Language skills ..my bad

What I meant to say is that CAFCI's have a 15ma gfci component, and that increasing the sensitivity of the gfci component to 5ma on an CAFCI would essentially do away with GFCI's.
 

Sierrasparky

Senior Member
Location
USA
Occupation
Electrician ,contractor
I am all for it and I am sure it is coming, there is little practical reason not to.

Well that said it all.
Do we really need GFI or AFCI in every room!

Iwire if you did not get the point I made about Natural selection I will not elaborate it is not a very pleasent topic for some.


I like technology, however there is a limit as to what should be implemented. One thing that I would like all of you to be aware of is that there are many elderly folks that use machines at night when they sleep. Most of these machines have alarms when the power goes. However many elderly cannot hear these alarms and thus will not be able to change over to a manual device. It's a fact! If the power goes these people can expire!

GFI and Acrfault should have some sort of exeptions to the rule to allow for this without jumping through the red tape of changing the rules.
 

iwire

Moderator
Staff member
Location
Massachusetts
Well that said it all.
Do we really need GFI or AFCI in every room!

Lets leave AFCIs out of this, I said nothing of AFCIs.

As far as GFCIs ........ can you give a practical reason not to add GFCI protection to most locations?



Iwire if you did not get the point I made about Natural selection I will not elaborate it is not a very pleasent topic for some.

Are you a kid?

I mean really, your reason for not wanting GFCIs seems to be because you want people who make a mistake to get to get hurt.




I like technology, however there is a limit as to what should be implemented.

GFCIs are cheap and they help, they are practical.




One thing that I would like all of you to be aware of is that there are many elderly folks that use machines at night when they sleep. Most of these machines have alarms when the power goes. However many elderly cannot hear these alarms and thus will not be able to change over to a manual device. It's a fact! If the power goes these people can expire!

If you know of someone in that situation are you not also concerned about a power company outage? A tripped branch circuit because they plugged a heater in when they went to bed, etc.

Honestly, if their life depends on continuous electricity they may want some automatic back up. :eek:hmy:
 

Sierrasparky

Senior Member
Location
USA
Occupation
Electrician ,contractor
Lets leave AFCIs out of this, I said nothing of AFCIs.

As far as GFCIs ........ can you give a practical reason not to add GFCI protection to most locations?





Are you a kid? Nope but it is a fact of life!

I mean really, your reason for not wanting GFCIs seems to be because you want people who make a mistake to get to get hurt.

Bad things happen. Do we really need to protect our lives from every concievable incident. Does a bit of common sense need to be used.





GFCIs are cheap and they help, they are practical.

- _Actions to take_:
1: Copy word for word the passage in the GFCI forum thread starting with "Language skills ..my" and going on through "away with GFCI's.".
2: Write the next part of the GFCI forum thread, picking up after its final line.

- _Material provided_:
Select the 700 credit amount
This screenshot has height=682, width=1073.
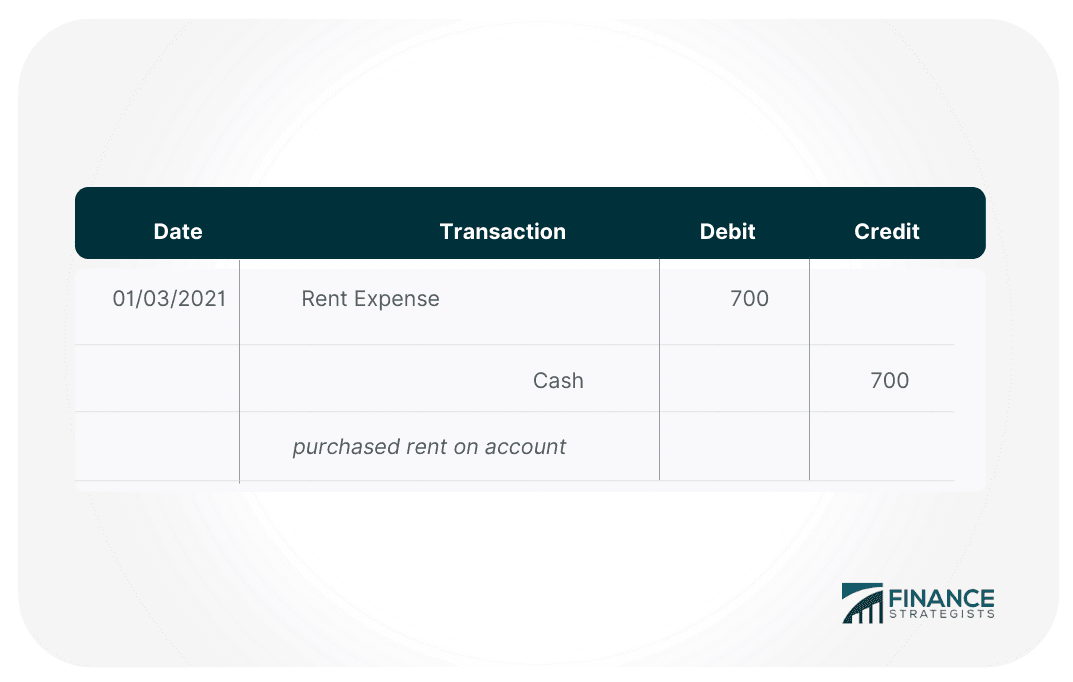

- _Results for each task_:
1:
Language skills ..my bad

What I meant to say is that CAFCI's have a 15ma gfci component, and that increasing the sensitivity of the gfci component to 5ma on an CAFCI would essentially do away with GFCI's.

2:
Yes they are






If you know of someone in that situation are you not also concerned about a power company outage? A tripped branch circuit because they plugged a heater in when they went to bed, etc.

Honestly, if their life depends on continuous electricity they may want some automatic back up. :eek:hmy:

So you have a generator and transfer switch what device resets the GFCI or the AFCI !!!! OOOPS. That is what I am getting you to think about.

Back again and to my picture of the frozen house. There is absolutly no reason why the furnace cannot be plugged into a dedicated outlet ( Single not a duplex) out of the way of general use so that accidental shock would not occur. You want to protect and legislate people from pure stupidity!
 

jim dungar

Moderator
Staff member
Location
Wisconsin
Occupation
Retired Electrical Engineer - Power Systems
There is absolutly no reason why the furnace cannot be plugged into a dedicated outlet....
Why not directly wire it.
FWIW, I can't remember seeing a furnace that came with a factory cord. For that matter I cannot remember seeing a whole house furnace of only 2.4kW.
 

Sierrasparky

Senior Member
Location
USA
Occupation
Electrician ,contractor
Why not directly wire it.
FWIW, I can't remember seeing a furnace that came with a factory cord. For that matter I cannot remember seeing a whole house furnace of only 2.4kW.

Sure that is one thing you can do. It's just that these days were I am the HVAC guy wants a plug no Hard wire. He also wants a outlet for condensate drain and Propane sensor. sure We can do it differently but what would we have to gripe about?
This post is getting almost 3000 views- WoW :roll:
 

GUNNING

Senior Member
Cord and plug for a furnace? I got shot down for that a while back. Motor to big.

There is a schism happening between the trades. The "construction entrepreneurs" don't want to hire subs they can't control or understand.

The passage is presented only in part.